Alterantively, if a double-stranded DNA “donor template” is supplied, HDR of a nuclease-induced DSB can be used to introduce precise nucleotide substitutions or insertions of up to 7.6 kb at or near the site of the break31 (Figure 2a). Recent work has also shown that oligonucleotides can be used with ZFNs to introduce precise alterations, small insertions, and large deletions32. ZFNs have been used to introduce NHEJ- or HDR-mediated gene alterations in fruit fly33, 34, roundworm7, 35, zebrafish36, 37, rainbow trout38, catfish39, sea urchin40, frog41, pig42, cattle43, cricket8, rabbit44, silkworm45, butterfly46, mouse47, 48, rat49, 50, soybean51, 52, thale cress53, 54, corn55, tobacco56, petunia57, hamster cells58, and human somatic59, 60 and pluripotent stem cells6163. In most of these organisms and cell types, the high absolute rates of mutagenesis that can be achieved with ZFNs have enabled researchers to screen for mutations without the need for selection.

As summarized in Figure 2b, ZFNs and the I-SceI homing endonuclease have also been used to induce other more complex types of genome alterations in mammalian cells. These include large deletions induced by introduction of two DSBs with subsequent deletion of intervening sequence of up to 15 Mbps in length64, translocations induced by two DSBs introduced on different chromosomes65, 66 and inversions of chromosomal sequence between two DSBs induced on the same chromosome67. Given the requirement to introduce two DSBs, it is not surprising that these more complex alterations are obtained with lower efficiencies compared to alterations that are dependent on a single DSB.

Work to complete:
[a] In the genome-editing passage, what is the maximum length of an insertion that HDR with a double-stranded donor template can introduce?
[b] List every type of more complex genome alteration in mammalian cells that the genome-editing passage names.
[c] Write a continuation of the genome-editing passage that follows on from its final sentence.

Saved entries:
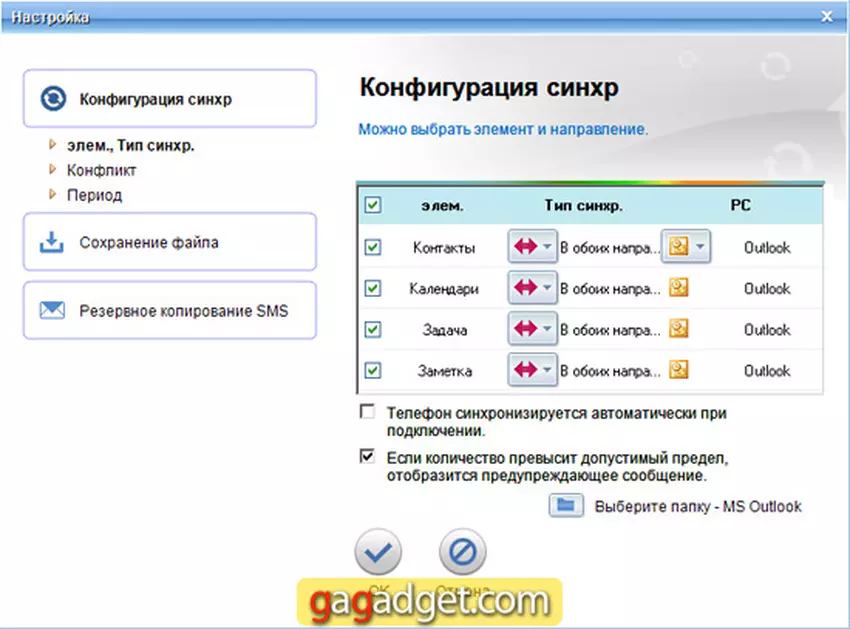Open the Outlook application dropdown for Контакты
This screenshot has height=629, width=850.
point(700,246)
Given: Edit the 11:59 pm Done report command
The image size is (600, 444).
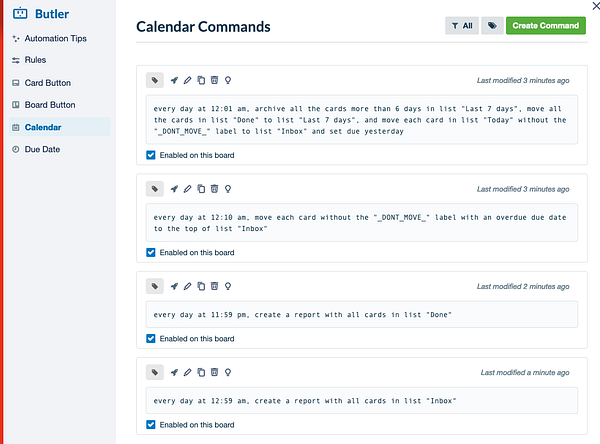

Answers for each item:
[a] Up to 7.6 kb.

[b] Large deletions, translocations, and inversions of chromosomal sequence.

[c]
Although TALENs were first described only two years ago, these nucleases have already been utilized in a large number of applications. TALENs have been used to generate NHEJ-mediated mutations in a wide variety of organisms with generally high efficiencies (summarized in Supplementary information S1). TALENs have also been used to introduce specific insertions in human somatic and pluripotent stem cells using double-stranded donor templates.19, 20

Applications of Genome Editing

As noted above, the rapid development of customized ZFNs has already substantially expanded the scope of genetic research that can be performed in a broad range of different organisms and cell types. The high efficiencies of alterations observed have already inspired efforts to use ZFNs as a potential therapeutic approach for genetic-based diseases. The relative simplicity with which TALENs can be engineered will further spur efforts to explore the research and therapeutic applications of customized nuclease technology. In this section, we review recent progress on the use of TALENs in various organismic and cellular contexts and briefly discuss prospects for their future applications.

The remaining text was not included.